-------- Excerpted data
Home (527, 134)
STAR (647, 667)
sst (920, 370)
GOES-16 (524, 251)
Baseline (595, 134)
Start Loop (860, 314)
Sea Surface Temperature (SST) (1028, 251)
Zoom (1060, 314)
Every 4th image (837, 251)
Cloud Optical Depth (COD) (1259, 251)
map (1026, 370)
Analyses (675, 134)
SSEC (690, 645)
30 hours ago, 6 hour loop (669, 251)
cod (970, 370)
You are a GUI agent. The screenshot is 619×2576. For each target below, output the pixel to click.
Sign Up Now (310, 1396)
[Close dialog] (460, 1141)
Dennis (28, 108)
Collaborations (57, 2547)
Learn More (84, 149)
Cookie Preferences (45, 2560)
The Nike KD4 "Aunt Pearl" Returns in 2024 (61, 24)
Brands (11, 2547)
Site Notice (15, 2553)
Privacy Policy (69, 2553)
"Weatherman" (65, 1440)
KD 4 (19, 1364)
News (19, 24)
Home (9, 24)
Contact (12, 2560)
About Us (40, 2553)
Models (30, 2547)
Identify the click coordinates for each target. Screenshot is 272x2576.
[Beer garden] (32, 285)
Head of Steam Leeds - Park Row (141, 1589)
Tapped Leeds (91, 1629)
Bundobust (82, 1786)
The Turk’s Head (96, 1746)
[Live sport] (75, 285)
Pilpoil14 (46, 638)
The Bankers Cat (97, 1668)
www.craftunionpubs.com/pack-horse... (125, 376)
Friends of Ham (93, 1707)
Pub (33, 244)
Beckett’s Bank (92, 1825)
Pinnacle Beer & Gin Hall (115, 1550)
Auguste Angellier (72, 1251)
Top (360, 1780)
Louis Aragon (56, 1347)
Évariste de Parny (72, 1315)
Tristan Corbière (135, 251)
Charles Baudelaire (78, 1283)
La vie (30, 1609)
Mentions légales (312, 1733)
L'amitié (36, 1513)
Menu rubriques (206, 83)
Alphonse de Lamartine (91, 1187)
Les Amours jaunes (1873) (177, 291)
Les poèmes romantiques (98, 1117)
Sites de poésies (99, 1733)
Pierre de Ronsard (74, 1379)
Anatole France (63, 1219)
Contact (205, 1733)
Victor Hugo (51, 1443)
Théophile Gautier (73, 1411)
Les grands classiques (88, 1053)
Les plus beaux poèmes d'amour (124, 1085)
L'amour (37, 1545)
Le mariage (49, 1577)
----------------
## What is expected
Reproduce each record exactly as written above.

## Exercise output
Home (527, 134)
STAR (647, 667)
sst (920, 370)
GOES-16 (524, 251)
Baseline (595, 134)
Start Loop (860, 314)
Sea Surface Temperature (SST) (1028, 251)
Zoom (1060, 314)
Every 4th image (837, 251)
Cloud Optical Depth (COD) (1259, 251)
map (1026, 370)
Analyses (675, 134)
SSEC (690, 645)
30 hours ago, 6 hour loop (669, 251)
cod (970, 370)
You are a GUI agent. The screenshot is 619×2576. For each target below, output the pixel to click.
Sign Up Now (310, 1396)
[Close dialog] (460, 1141)
Dennis (28, 108)
Collaborations (57, 2547)
Learn More (84, 149)
Cookie Preferences (45, 2560)
The Nike KD4 "Aunt Pearl" Returns in 2024 (61, 24)
Brands (11, 2547)
Site Notice (15, 2553)
Privacy Policy (69, 2553)
"Weatherman" (65, 1440)
KD 4 (19, 1364)
News (19, 24)
Home (9, 24)
Contact (12, 2560)
About Us (40, 2553)
Models (30, 2547)
Identify the click coordinates for each target. Screenshot is 272x2576.
[Beer garden] (32, 285)
Head of Steam Leeds - Park Row (141, 1589)
Tapped Leeds (91, 1629)
Bundobust (82, 1786)
The Turk’s Head (96, 1746)
[Live sport] (75, 285)
Pilpoil14 (46, 638)
The Bankers Cat (97, 1668)
www.craftunionpubs.com/pack-horse... (125, 376)
Friends of Ham (93, 1707)
Pub (33, 244)
Beckett’s Bank (92, 1825)
Pinnacle Beer & Gin Hall (115, 1550)
Auguste Angellier (72, 1251)
Top (360, 1780)
Louis Aragon (56, 1347)
Évariste de Parny (72, 1315)
Tristan Corbière (135, 251)
Charles Baudelaire (78, 1283)
La vie (30, 1609)
Mentions légales (312, 1733)
L'amitié (36, 1513)
Menu rubriques (206, 83)
Alphonse de Lamartine (91, 1187)
Les Amours jaunes (1873) (177, 291)
Les poèmes romantiques (98, 1117)
Sites de poésies (99, 1733)
Pierre de Ronsard (74, 1379)
Anatole France (63, 1219)
Contact (205, 1733)
Victor Hugo (51, 1443)
Théophile Gautier (73, 1411)
Les grands classiques (88, 1053)
Les plus beaux poèmes d'amour (124, 1085)
L'amour (37, 1545)
Le mariage (49, 1577)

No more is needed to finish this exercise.